## To do
Edit the data from the line with "Click the '$2k' right axis label" to the line with "Task: Open game_sort.cpp breadcrumb item" so that "axis" becomes "scale", leaving everything else unchanged. Give back only those lines, without the pictures.

## Entries provided
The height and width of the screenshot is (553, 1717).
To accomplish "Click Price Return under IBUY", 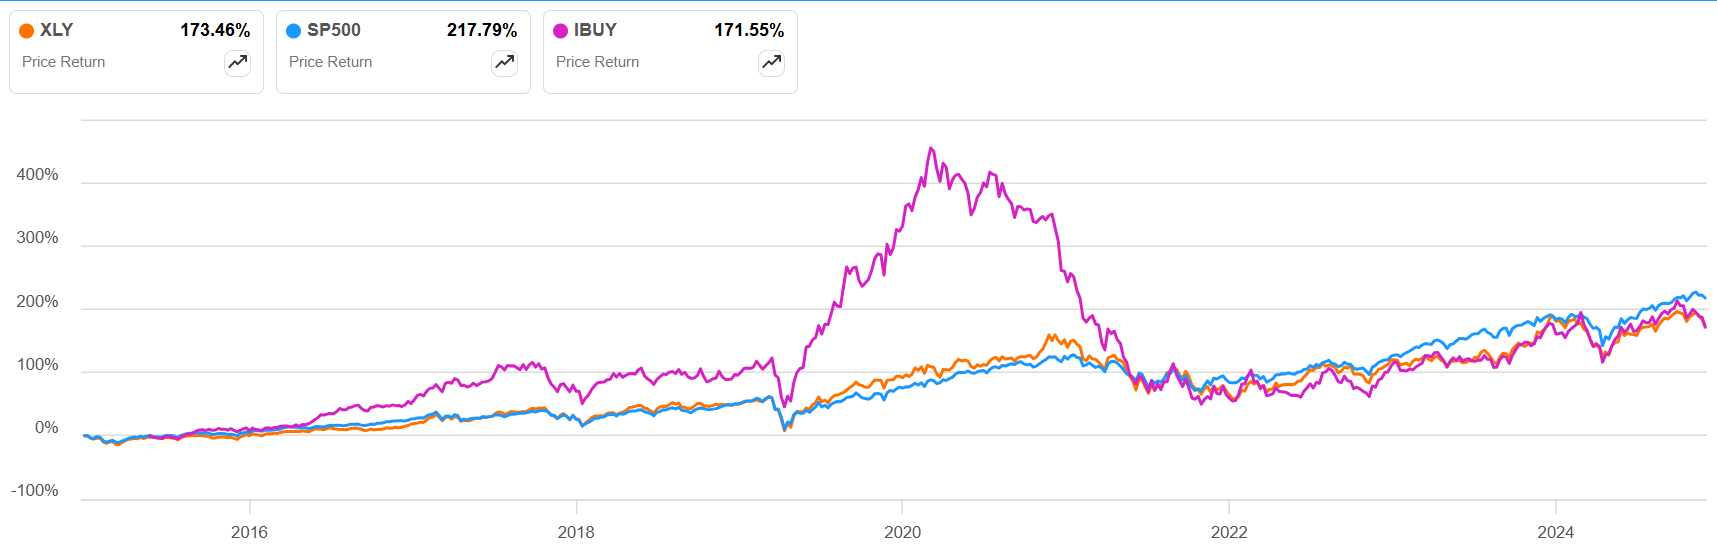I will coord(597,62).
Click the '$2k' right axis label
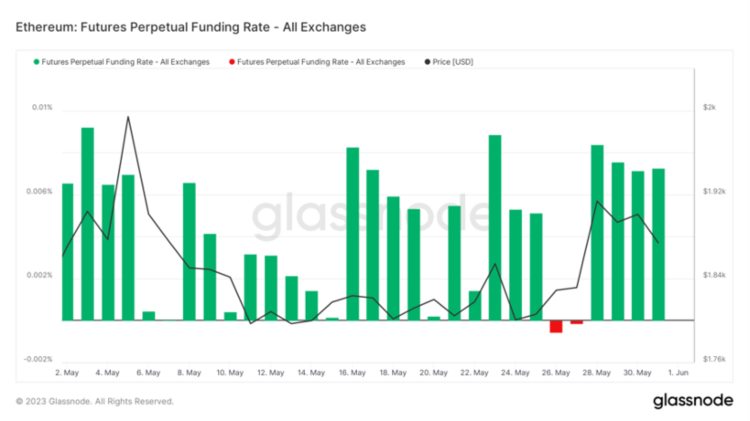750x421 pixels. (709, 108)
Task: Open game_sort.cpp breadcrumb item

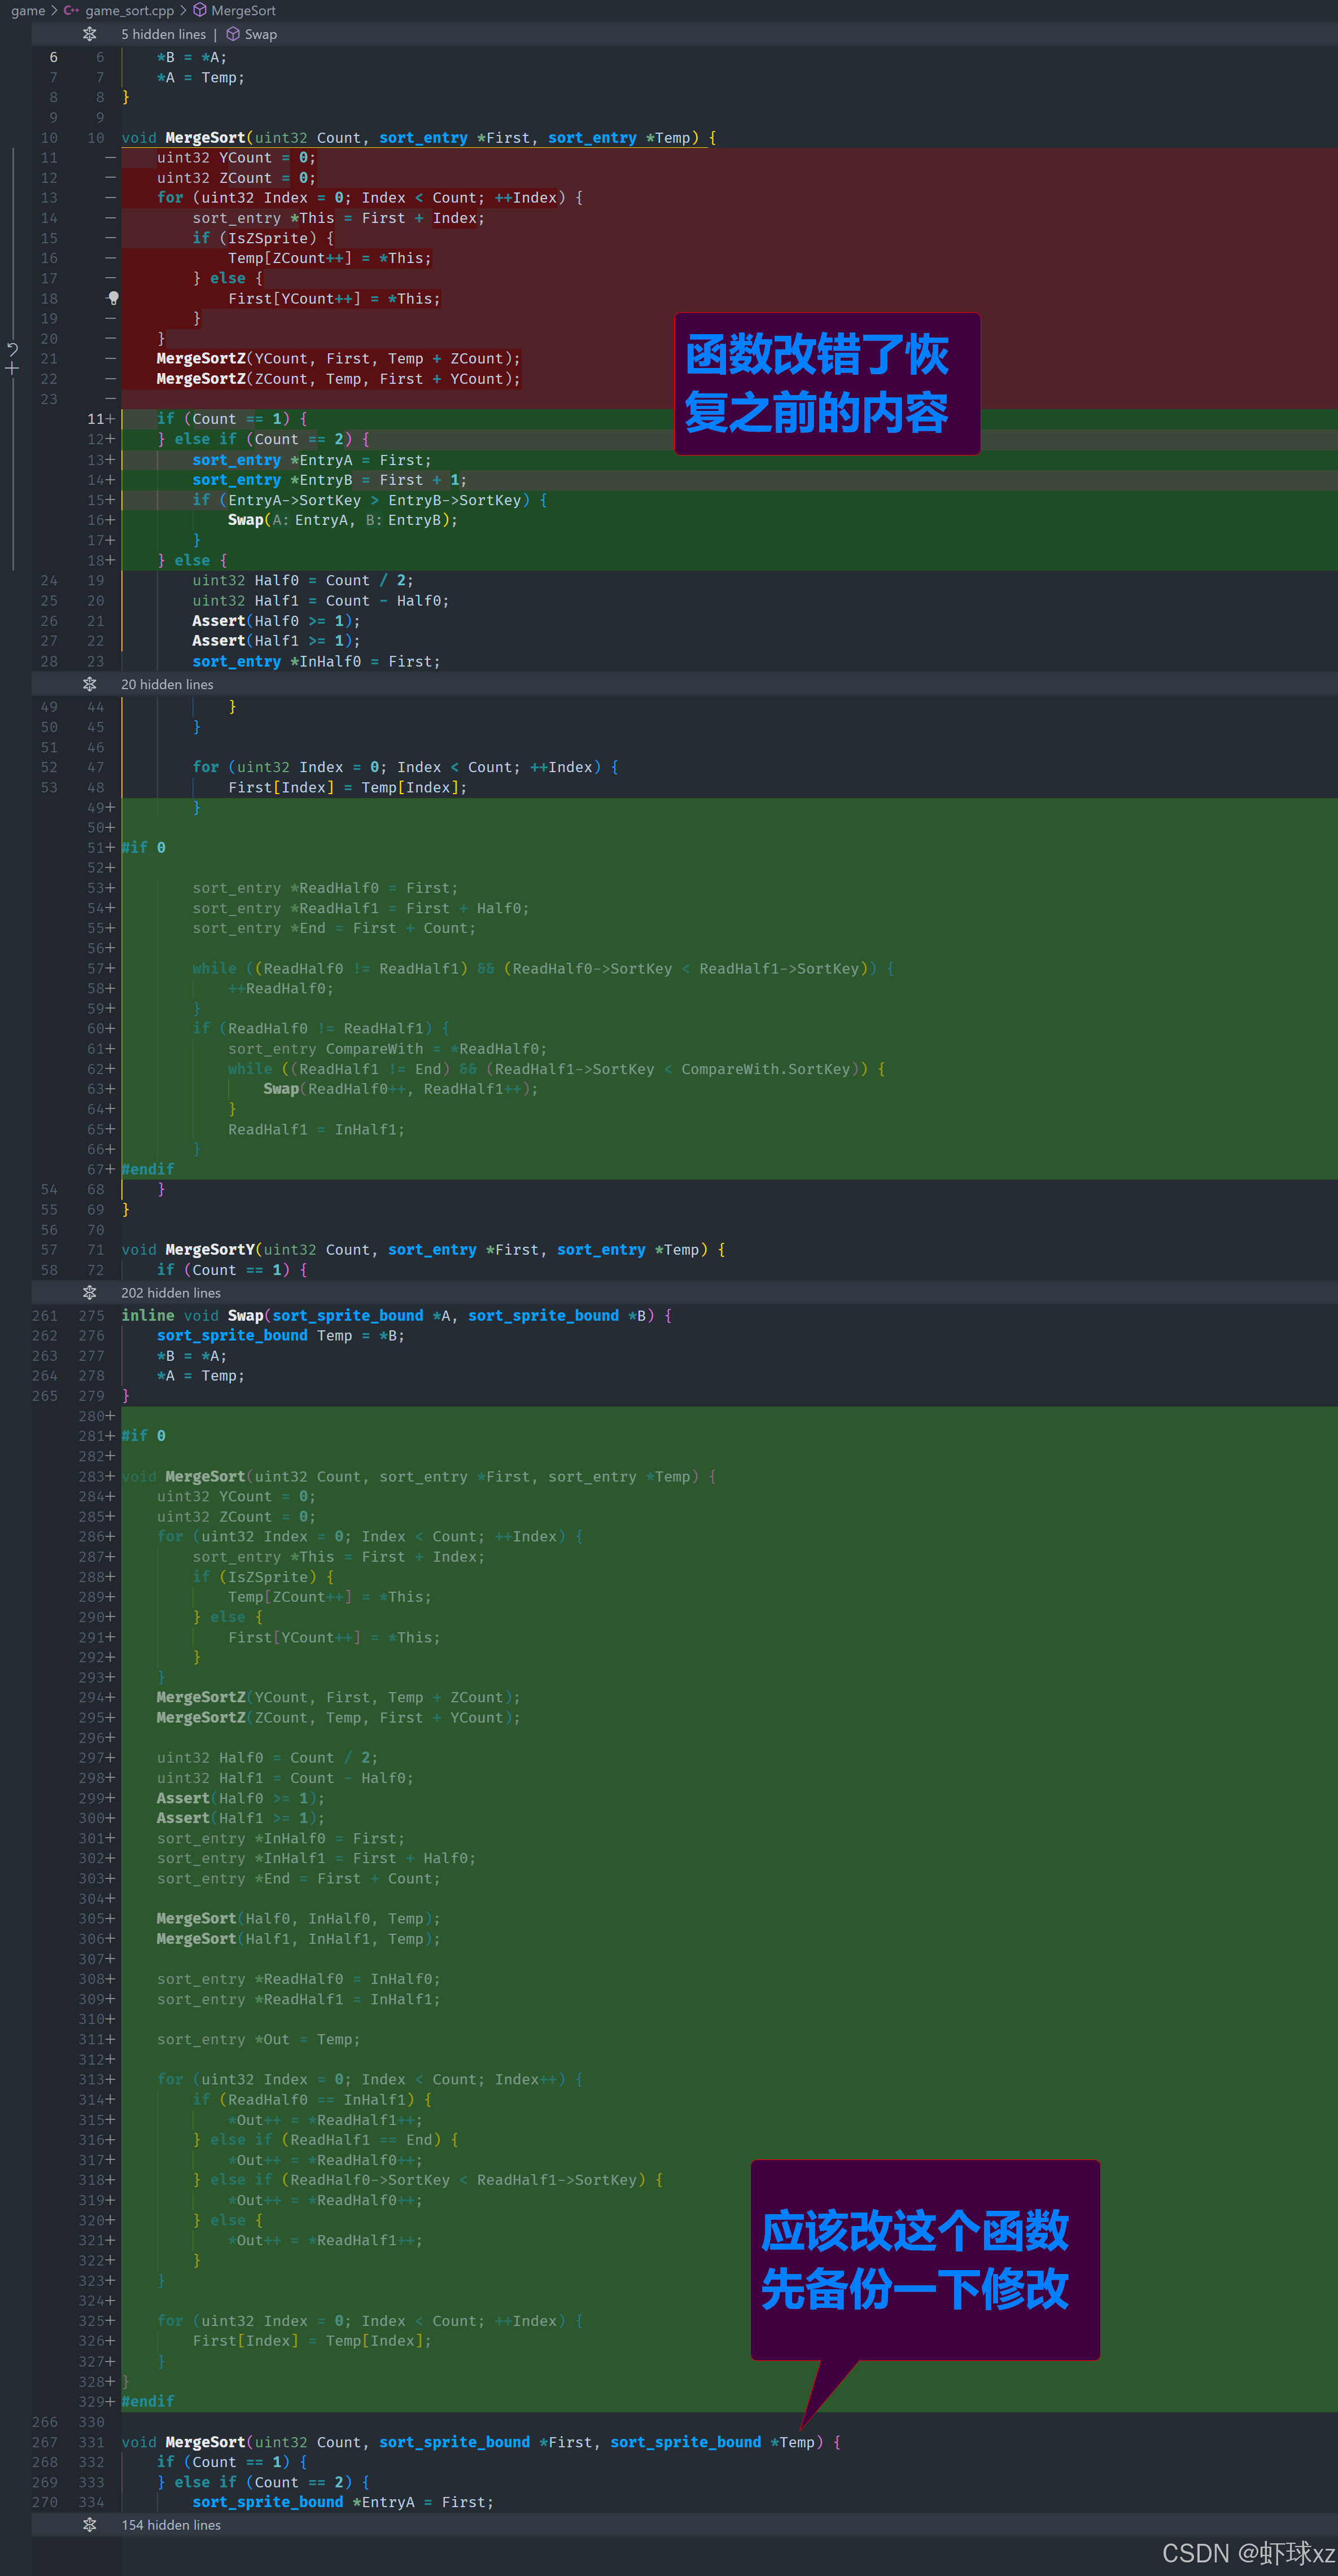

--

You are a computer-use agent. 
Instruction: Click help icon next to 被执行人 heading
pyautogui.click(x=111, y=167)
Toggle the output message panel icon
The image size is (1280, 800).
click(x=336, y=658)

## Response
Click the '$2k' right scale label
750x421 pixels. (709, 108)
Task: Open game_sort.cpp breadcrumb item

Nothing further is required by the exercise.